Night was falling and it was dark on the sea by the time they got fully underway. The minesweeper had only a crew of seven on board, so plenty of room was available for Yuskovich and his entourage. Below in a secure hold aft, usually a storage compartment for depth charges, the four prisoners had been shackled and left with food and wine. The marshal did not want them to seem haggard or strained when it came to taking pictures, though he had been tempted to separate Stepakov from the others and place him in solitary confinement for the entire voyage.
Soon, Yuskovich thought, soon, his part of the operation would be over. He would return to Moscow and oversee the final days before taking absolute control.

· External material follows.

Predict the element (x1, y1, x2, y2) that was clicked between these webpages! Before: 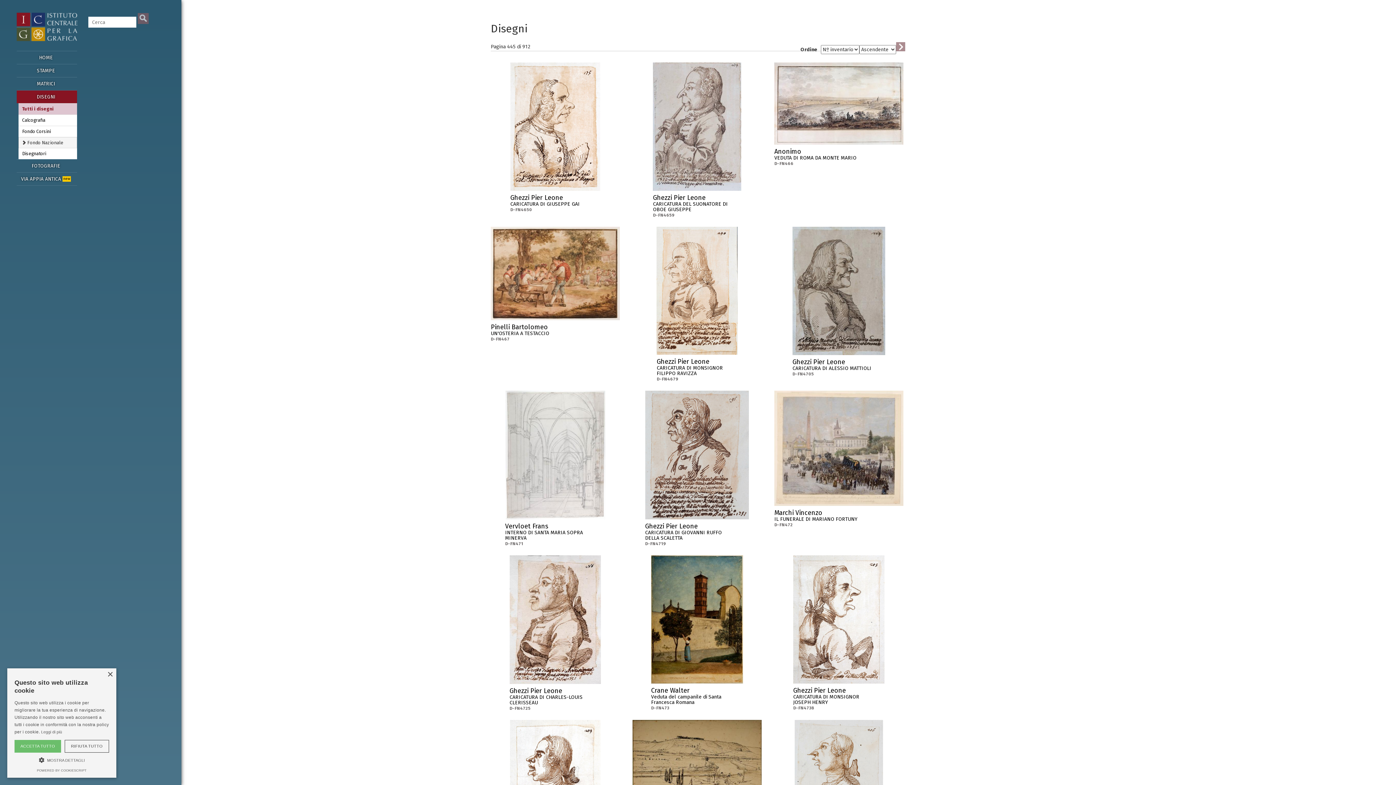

Forty-eight hours later they were within sailing distance of Bandar-e Pahlavi. Yuskovich had been down to see the prisoners whom he described as ‘unco-operative, but what can you expect? The sooner we get the symbols of Western decadence out of Russia, the better. I, for one, do not wish to be part of a society which produces Coca-Cola cans that dance when you clap your hands. For a country that’s so advanced, America, and, by inference, all the Western countries, are backward.’
He ordered dinner early. ‘By midnight we shall be starting to surface the first missiles. The signals have already been sent and the Iraqi Mi-10s should be here by two in the morning,’ he told them. ‘I suggest food and then a little rest. It will be a busy night for everyone.’

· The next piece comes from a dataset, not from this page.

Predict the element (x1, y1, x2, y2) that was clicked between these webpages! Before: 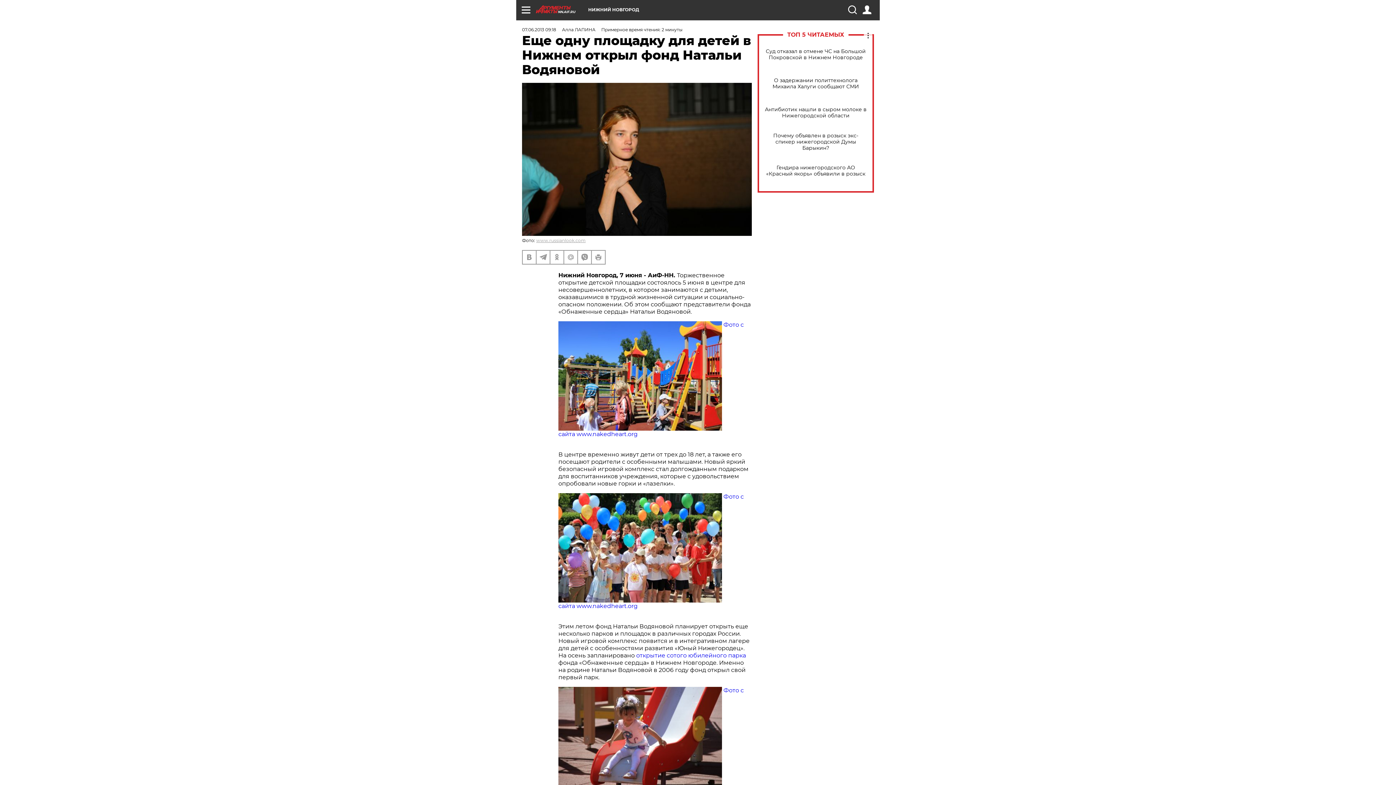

They ate large plates of Shchi, a spicy cabbage soup, which had been almost their staple diet since setting sail from Baku. After the meal, everyone did as the marshal had suggested, except Lieutenant Batovrin. ‘I’ll take a turn around the deck, sir, if I have permission.’
Yuskovich nodded. ‘Go ahead, Sergei, but not for long. You also need rest.’
Lieutenant Batovrin went out on deck, the hood of his camouflage combat suit turned up against the cold air. He thought it smelled like snow. Someone had once told him that in this region during the winter you could get hailstones the size of tennis balls. People were killed by them every year.
He walked aft and went down the companionway to the compartment where the prisoners were being held.
The soldier on guard duty came to attention. ‘At ease,’ Batovrin told him. ‘I’m going to see if I can talk these people into being more co-operative. If you want a smoke, you have my permission to go up on deck.’
‘Thank you, comrade Lieutenant.’ The man smiled and Batovrin nodded. Sliding back the dead bolt, he opened the hatch and stepped inside.
Stepakov lay on his back drinking from a bottle of wine, one hand secured to a metal stanchion. The man they called Pete had his eyes closed and the Frenchman glowered. It looked as though he would like to tear his handcuffs from the rail to which they were attached and rip Batovrin’s throat out.
The Frenchwoman, one wrist chained to another stanchion, looked up. She seemed to be taking it very well, for there was hardly a hair out of place. The marshal had said she insisted on being taken to the heads at least six times a day, and once there, spent much time in front of the mirror. Even though she had no cosmetics, they allowed her a comb for these excursions.
Lieutentant Batovrin threw back the hood on his combat suit, touched his waxed moustache, then chuckled.
‘Well, what a sorry sight you are,’ said James Bond. ‘We’re all going to have a long night’s work, I fear. So rise and shine.’